Mutluluk, modern insan için sürekli ertelenen bir hedef hâline geldi. “Biraz daha sabredeyim”, “şu dönem geçsin”, “şu işi halledeyim”… Hep bir eşik vardır. Ama o eşik geçildiğinde, bu kez yenisi çıkar karşımıza. İnsan farkında olmadan hayatı, ulaşılması gereken duraklar listesine çevirir. Oysa duraklar çoğaldıkça yol uzar, varılacak yer belirsizleşir.

Bu erteleme hâli, insanı bugünden koparır. Günler yaşanmaz, tüketilir. Sabahlar bir an önce akşama bağlansın diye geçer, haftalar “nasıl geçtiğini anlamadım” cümlesiyle kapanır. Anlar biriktirilmez, harcanır. İnsan, gelecekte mutlu olabilmek adına bugünü feda ederken, aslında elindeki tek gerçek zamanı kaybeder.

Oysa mutluluk, büyük olayların sonucu değildir. Çoğu zaman fark edilen küçük şeylerin toplamıdır. Sessiz bir sabah, içilen bir çayın sıcaklığı, edilen kısa bir sohbet… Ama bunları görebilmek için yavaşlamak gerekir. Sürekli koşan göz, ayrıntıyı seçemez. Sürekli acele eden zihin, huzuru tanıyamaz.

Sürekli geleceği düşünen zihin, şimdiyi kaçırır. Gelecek gelince de tat alamaz; çünkü ertelemek bir alışkanlık hâline gelmiştir. Mutluluk hep “sonra”ya ayarlanmıştır ve insan ne zaman “şimdi”de duracağını bilemez. Böylece sahip olunanlar sıradanlaşır, ulaşılan hedefler hızla anlamını yitirir.
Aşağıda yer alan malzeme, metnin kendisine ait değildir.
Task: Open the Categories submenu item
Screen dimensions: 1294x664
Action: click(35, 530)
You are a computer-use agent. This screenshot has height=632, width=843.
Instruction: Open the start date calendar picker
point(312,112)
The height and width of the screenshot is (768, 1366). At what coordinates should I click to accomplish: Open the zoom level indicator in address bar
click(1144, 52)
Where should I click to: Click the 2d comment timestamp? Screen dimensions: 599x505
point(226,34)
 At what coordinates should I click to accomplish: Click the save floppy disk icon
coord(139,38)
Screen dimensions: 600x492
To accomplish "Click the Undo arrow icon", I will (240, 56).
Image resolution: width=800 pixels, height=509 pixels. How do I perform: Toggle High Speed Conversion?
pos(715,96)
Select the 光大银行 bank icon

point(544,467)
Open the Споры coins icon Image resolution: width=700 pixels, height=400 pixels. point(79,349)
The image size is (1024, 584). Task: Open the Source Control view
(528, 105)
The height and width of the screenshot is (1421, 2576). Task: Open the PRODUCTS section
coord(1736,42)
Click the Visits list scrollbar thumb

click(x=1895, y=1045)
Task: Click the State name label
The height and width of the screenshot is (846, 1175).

Mutluluk, “olduğunda” değil; “fark edildiğinde” vardır. İnsan bakmayı öğrendiğinde, zaten orada olduğunu görür. Büyük bir değişime değil, küçük bir dikkat kaymasına ihtiyaç duyar. Hayatı olduğu gibi kabul edip, onu sürekli bir sonraki ana taşımaktan vazgeçtiğinde…

Hayat, beklemek için değil; yaşamak için verilir. Ve insan, mutluluğu geleceğe taşımayı bıraktığında, bugünün aslında sandığından çok daha dolu olduğunu fark eder.